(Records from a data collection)
<<<<

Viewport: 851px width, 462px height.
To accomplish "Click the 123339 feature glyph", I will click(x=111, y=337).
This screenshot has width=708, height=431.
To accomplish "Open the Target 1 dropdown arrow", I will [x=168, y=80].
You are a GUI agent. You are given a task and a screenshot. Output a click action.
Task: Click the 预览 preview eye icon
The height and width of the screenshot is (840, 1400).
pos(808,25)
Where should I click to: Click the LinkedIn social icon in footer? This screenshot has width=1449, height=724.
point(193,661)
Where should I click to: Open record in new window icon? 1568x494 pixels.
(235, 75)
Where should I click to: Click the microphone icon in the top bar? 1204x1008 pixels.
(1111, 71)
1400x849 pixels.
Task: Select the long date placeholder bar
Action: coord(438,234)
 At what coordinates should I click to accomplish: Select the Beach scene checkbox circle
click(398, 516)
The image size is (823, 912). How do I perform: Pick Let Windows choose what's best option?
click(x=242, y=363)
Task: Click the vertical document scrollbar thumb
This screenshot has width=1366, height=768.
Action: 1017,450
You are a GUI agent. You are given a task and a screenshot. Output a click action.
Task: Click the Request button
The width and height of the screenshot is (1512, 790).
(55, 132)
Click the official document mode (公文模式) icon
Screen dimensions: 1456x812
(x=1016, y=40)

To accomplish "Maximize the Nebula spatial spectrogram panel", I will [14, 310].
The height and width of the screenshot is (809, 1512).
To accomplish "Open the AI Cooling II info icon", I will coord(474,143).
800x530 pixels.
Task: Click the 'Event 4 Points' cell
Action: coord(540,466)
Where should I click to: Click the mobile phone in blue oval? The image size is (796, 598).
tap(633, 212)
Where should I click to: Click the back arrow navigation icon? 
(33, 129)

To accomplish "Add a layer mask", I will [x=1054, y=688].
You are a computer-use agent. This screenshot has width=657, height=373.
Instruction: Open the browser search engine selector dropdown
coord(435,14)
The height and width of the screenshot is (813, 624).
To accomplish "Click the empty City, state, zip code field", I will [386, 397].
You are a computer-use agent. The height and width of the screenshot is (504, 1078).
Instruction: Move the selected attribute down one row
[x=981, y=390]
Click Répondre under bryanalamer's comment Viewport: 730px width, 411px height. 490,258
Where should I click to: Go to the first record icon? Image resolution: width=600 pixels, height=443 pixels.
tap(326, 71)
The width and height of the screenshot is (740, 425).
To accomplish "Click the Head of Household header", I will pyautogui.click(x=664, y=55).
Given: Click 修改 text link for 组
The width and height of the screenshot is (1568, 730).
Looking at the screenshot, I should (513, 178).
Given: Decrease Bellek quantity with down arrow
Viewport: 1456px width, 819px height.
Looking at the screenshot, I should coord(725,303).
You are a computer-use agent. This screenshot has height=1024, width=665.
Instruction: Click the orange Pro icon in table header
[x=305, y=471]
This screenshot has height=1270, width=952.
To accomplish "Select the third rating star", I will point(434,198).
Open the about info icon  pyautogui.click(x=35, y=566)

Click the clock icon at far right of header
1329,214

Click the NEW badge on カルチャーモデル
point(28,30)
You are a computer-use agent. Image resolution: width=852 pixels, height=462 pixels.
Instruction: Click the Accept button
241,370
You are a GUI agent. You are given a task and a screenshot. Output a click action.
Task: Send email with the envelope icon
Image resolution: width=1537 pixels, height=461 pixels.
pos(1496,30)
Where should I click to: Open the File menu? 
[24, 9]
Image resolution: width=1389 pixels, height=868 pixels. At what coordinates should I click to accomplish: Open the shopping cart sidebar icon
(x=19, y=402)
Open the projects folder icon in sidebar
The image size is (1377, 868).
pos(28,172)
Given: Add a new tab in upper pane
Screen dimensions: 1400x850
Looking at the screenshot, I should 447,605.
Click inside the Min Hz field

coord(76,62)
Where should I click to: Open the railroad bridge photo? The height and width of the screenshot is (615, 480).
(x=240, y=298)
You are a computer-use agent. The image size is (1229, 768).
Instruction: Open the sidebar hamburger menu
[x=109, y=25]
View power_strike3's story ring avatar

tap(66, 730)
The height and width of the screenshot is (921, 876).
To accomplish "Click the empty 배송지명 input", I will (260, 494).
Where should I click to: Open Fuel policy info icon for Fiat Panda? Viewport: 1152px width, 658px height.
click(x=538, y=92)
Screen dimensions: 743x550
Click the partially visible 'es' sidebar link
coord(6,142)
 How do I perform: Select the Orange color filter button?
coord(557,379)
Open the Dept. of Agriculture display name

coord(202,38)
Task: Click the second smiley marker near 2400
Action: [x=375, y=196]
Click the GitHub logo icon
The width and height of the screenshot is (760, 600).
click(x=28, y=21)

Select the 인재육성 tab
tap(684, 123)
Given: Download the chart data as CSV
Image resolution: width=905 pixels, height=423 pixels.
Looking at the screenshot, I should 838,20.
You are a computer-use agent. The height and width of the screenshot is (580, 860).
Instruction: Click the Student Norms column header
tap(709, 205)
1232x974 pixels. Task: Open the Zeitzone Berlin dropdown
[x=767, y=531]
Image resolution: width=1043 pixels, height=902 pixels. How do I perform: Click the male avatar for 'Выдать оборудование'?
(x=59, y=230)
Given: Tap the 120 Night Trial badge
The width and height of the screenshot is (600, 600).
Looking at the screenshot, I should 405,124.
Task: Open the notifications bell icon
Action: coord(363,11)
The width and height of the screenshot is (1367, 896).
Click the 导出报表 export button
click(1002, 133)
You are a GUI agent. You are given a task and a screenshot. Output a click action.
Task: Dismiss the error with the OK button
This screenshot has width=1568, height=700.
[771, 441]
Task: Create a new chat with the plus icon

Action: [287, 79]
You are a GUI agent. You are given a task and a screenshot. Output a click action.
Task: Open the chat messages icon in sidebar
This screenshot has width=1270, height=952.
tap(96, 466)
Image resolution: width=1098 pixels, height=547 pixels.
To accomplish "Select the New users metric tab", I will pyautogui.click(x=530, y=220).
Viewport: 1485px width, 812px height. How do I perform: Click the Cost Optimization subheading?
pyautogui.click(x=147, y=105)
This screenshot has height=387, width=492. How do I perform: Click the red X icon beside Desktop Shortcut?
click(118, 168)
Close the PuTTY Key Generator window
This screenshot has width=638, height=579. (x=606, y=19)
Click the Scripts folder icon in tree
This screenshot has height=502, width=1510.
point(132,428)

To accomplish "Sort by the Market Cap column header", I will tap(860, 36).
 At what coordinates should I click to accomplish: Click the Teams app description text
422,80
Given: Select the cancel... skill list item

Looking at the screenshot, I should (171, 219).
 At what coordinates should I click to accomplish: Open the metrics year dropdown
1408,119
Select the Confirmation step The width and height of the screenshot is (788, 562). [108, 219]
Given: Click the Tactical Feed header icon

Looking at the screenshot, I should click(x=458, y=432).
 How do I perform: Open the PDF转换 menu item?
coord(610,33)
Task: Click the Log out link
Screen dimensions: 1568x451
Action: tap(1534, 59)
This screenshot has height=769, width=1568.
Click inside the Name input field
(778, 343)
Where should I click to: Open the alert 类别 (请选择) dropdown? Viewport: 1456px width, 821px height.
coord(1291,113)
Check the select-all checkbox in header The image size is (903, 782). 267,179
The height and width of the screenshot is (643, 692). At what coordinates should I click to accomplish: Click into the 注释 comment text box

>>>>

### Work to complete
Copy out the data lines exactly, starting with the line that contains "You are a computer-use agent. The image" and continuing through the line that contains "tap(66, 730)".

### Answer
You are a computer-use agent. The image size is (1229, 768).
Instruction: Open the sidebar hamburger menu
[x=109, y=25]
View power_strike3's story ring avatar

tap(66, 730)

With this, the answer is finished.